| WHAT YOU NEED TO DO |
Please copy out the records that follow exactly as they stand.

Top of DATA PROVIDED

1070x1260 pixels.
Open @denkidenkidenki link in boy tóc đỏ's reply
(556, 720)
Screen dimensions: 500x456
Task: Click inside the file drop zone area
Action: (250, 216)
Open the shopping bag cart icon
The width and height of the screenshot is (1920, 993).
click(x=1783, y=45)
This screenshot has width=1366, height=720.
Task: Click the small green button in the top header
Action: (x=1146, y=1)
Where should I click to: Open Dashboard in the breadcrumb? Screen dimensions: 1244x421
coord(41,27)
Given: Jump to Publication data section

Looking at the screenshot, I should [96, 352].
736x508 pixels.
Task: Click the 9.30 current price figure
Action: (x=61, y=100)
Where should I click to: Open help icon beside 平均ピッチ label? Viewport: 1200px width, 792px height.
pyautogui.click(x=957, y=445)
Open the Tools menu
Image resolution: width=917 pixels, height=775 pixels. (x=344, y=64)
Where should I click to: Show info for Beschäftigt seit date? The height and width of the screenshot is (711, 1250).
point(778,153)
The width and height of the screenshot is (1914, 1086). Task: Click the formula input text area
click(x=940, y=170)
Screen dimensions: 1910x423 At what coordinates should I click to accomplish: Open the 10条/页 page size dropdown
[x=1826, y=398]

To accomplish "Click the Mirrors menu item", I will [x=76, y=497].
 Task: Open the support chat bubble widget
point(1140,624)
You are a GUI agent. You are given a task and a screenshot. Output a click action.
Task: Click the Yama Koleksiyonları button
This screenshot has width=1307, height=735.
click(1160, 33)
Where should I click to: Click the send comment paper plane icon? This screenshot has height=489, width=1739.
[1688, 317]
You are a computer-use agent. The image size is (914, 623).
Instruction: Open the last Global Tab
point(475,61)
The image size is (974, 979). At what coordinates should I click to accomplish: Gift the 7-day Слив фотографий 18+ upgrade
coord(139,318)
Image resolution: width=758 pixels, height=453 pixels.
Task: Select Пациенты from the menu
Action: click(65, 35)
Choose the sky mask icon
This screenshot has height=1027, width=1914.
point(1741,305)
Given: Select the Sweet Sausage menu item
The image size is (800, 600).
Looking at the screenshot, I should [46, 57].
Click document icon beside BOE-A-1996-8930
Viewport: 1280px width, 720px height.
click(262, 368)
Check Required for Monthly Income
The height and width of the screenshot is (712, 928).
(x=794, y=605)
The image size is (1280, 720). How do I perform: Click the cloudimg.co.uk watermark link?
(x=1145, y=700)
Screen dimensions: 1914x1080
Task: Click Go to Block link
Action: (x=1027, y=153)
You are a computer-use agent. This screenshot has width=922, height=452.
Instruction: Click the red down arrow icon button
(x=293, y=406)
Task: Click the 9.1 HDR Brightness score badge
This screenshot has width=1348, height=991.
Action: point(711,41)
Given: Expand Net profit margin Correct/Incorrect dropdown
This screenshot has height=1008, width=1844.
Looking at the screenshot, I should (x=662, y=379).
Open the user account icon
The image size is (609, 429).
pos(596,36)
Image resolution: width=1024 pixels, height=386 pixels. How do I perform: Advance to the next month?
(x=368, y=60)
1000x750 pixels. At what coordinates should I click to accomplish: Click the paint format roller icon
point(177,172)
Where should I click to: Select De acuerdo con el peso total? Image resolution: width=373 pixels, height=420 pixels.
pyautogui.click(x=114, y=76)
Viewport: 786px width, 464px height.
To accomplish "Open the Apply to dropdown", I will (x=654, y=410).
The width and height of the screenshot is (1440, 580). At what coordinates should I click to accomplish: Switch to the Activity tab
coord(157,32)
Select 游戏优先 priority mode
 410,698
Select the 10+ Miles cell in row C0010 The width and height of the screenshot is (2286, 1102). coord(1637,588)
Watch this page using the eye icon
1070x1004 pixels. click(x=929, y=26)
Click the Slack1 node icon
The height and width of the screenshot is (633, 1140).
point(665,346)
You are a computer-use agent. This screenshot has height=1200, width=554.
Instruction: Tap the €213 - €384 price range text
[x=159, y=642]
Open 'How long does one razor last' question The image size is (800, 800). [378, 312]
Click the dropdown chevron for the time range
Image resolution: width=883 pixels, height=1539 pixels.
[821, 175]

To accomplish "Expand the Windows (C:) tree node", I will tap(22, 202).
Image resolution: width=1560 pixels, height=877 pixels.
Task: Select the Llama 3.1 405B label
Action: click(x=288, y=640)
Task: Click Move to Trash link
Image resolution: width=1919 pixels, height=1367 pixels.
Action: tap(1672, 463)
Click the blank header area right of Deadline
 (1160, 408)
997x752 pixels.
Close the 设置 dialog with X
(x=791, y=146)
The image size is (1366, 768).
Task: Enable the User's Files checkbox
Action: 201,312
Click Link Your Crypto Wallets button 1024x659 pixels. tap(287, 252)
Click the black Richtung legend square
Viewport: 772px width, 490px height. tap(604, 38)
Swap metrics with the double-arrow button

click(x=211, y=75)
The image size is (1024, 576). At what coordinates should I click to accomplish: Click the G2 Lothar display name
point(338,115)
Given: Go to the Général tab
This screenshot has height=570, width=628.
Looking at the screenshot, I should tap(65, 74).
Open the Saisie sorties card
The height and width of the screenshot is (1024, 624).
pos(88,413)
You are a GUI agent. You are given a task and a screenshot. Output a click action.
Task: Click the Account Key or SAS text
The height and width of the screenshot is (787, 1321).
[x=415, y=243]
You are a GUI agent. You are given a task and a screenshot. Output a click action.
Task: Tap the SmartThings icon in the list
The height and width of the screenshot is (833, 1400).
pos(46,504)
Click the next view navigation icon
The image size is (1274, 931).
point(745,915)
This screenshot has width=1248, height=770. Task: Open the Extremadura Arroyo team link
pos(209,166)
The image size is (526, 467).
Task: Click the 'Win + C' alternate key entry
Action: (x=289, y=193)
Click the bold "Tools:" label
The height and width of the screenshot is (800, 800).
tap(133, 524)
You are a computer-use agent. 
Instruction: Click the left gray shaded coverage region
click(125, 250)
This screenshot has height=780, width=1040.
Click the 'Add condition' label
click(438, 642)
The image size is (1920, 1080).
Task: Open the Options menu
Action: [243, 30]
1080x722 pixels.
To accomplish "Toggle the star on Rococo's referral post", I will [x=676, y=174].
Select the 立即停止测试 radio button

Bottom of DATA PROVIDED

| REPLY TO THE TASK |
1070x1260 pixels.
Open @denkidenkidenki link in boy tóc đỏ's reply
(556, 720)
Screen dimensions: 500x456
Task: Click inside the file drop zone area
Action: (250, 216)
Open the shopping bag cart icon
The width and height of the screenshot is (1920, 993).
click(x=1783, y=45)
This screenshot has width=1366, height=720.
Task: Click the small green button in the top header
Action: (x=1146, y=1)
Where should I click to: Open Dashboard in the breadcrumb? Screen dimensions: 1244x421
coord(41,27)
Given: Jump to Publication data section

Looking at the screenshot, I should [96, 352].
736x508 pixels.
Task: Click the 9.30 current price figure
Action: (x=61, y=100)
Where should I click to: Open help icon beside 平均ピッチ label? Viewport: 1200px width, 792px height.
pyautogui.click(x=957, y=445)
Open the Tools menu
Image resolution: width=917 pixels, height=775 pixels. (x=344, y=64)
Where should I click to: Show info for Beschäftigt seit date? The height and width of the screenshot is (711, 1250).
point(778,153)
The width and height of the screenshot is (1914, 1086). Task: Click the formula input text area
click(x=940, y=170)
Screen dimensions: 1910x423 At what coordinates should I click to accomplish: Open the 10条/页 page size dropdown
[x=1826, y=398]

To accomplish "Click the Mirrors menu item", I will [x=76, y=497].
 Task: Open the support chat bubble widget
point(1140,624)
You are a GUI agent. You are given a task and a screenshot. Output a click action.
Task: Click the Yama Koleksiyonları button
This screenshot has width=1307, height=735.
click(1160, 33)
Where should I click to: Click the send comment paper plane icon? This screenshot has height=489, width=1739.
[1688, 317]
You are a computer-use agent. The image size is (914, 623).
Instruction: Open the last Global Tab
point(475,61)
The image size is (974, 979). At what coordinates should I click to accomplish: Gift the 7-day Слив фотографий 18+ upgrade
coord(139,318)
Image resolution: width=758 pixels, height=453 pixels.
Task: Select Пациенты from the menu
Action: click(65, 35)
Choose the sky mask icon
This screenshot has height=1027, width=1914.
point(1741,305)
Given: Select the Sweet Sausage menu item
The image size is (800, 600).
Looking at the screenshot, I should [46, 57].
Click document icon beside BOE-A-1996-8930
Viewport: 1280px width, 720px height.
click(262, 368)
Check Required for Monthly Income
The height and width of the screenshot is (712, 928).
(x=794, y=605)
The image size is (1280, 720). How do I perform: Click the cloudimg.co.uk watermark link?
(x=1145, y=700)
Screen dimensions: 1914x1080
Task: Click Go to Block link
Action: (x=1027, y=153)
You are a computer-use agent. This screenshot has width=922, height=452.
Instruction: Click the red down arrow icon button
(x=293, y=406)
Task: Click the 9.1 HDR Brightness score badge
This screenshot has width=1348, height=991.
Action: point(711,41)
Given: Expand Net profit margin Correct/Incorrect dropdown
This screenshot has height=1008, width=1844.
Looking at the screenshot, I should (x=662, y=379).
Open the user account icon
The image size is (609, 429).
pos(596,36)
Image resolution: width=1024 pixels, height=386 pixels. How do I perform: Advance to the next month?
(x=368, y=60)
1000x750 pixels. At what coordinates should I click to accomplish: Click the paint format roller icon
point(177,172)
Where should I click to: Select De acuerdo con el peso total? Image resolution: width=373 pixels, height=420 pixels.
pyautogui.click(x=114, y=76)
Viewport: 786px width, 464px height.
To accomplish "Open the Apply to dropdown", I will (x=654, y=410).
The width and height of the screenshot is (1440, 580). At what coordinates should I click to accomplish: Switch to the Activity tab
coord(157,32)
Select 游戏优先 priority mode
 410,698
Select the 10+ Miles cell in row C0010 The width and height of the screenshot is (2286, 1102). coord(1637,588)
Watch this page using the eye icon
1070x1004 pixels. click(x=929, y=26)
Click the Slack1 node icon
The height and width of the screenshot is (633, 1140).
point(665,346)
You are a computer-use agent. This screenshot has height=1200, width=554.
Instruction: Tap the €213 - €384 price range text
[x=159, y=642]
Open 'How long does one razor last' question The image size is (800, 800). [378, 312]
Click the dropdown chevron for the time range
Image resolution: width=883 pixels, height=1539 pixels.
[821, 175]

To accomplish "Expand the Windows (C:) tree node", I will tap(22, 202).
Image resolution: width=1560 pixels, height=877 pixels.
Task: Select the Llama 3.1 405B label
Action: click(x=288, y=640)
Task: Click Move to Trash link
Image resolution: width=1919 pixels, height=1367 pixels.
Action: tap(1672, 463)
Click the blank header area right of Deadline
 (1160, 408)
997x752 pixels.
Close the 设置 dialog with X
(x=791, y=146)
The image size is (1366, 768).
Task: Enable the User's Files checkbox
Action: 201,312
Click Link Your Crypto Wallets button 1024x659 pixels. tap(287, 252)
Click the black Richtung legend square
Viewport: 772px width, 490px height. tap(604, 38)
Swap metrics with the double-arrow button

click(x=211, y=75)
The image size is (1024, 576). At what coordinates should I click to accomplish: Click the G2 Lothar display name
point(338,115)
Given: Go to the Général tab
This screenshot has height=570, width=628.
Looking at the screenshot, I should tap(65, 74).
Open the Saisie sorties card
The height and width of the screenshot is (1024, 624).
pos(88,413)
You are a GUI agent. You are given a task and a screenshot. Output a click action.
Task: Click the Account Key or SAS text
The height and width of the screenshot is (787, 1321).
[x=415, y=243]
You are a GUI agent. You are given a task and a screenshot. Output a click action.
Task: Tap the SmartThings icon in the list
The height and width of the screenshot is (833, 1400).
pos(46,504)
Click the next view navigation icon
The image size is (1274, 931).
point(745,915)
This screenshot has width=1248, height=770. Task: Open the Extremadura Arroyo team link
pos(209,166)
The image size is (526, 467).
Task: Click the 'Win + C' alternate key entry
Action: (x=289, y=193)
Click the bold "Tools:" label
The height and width of the screenshot is (800, 800).
tap(133, 524)
You are a computer-use agent. 
Instruction: Click the left gray shaded coverage region
click(125, 250)
This screenshot has height=780, width=1040.
Click the 'Add condition' label
click(438, 642)
The image size is (1920, 1080).
Task: Open the Options menu
Action: [243, 30]
1080x722 pixels.
To accomplish "Toggle the star on Rococo's referral post", I will [x=676, y=174].
Select the 立即停止测试 radio button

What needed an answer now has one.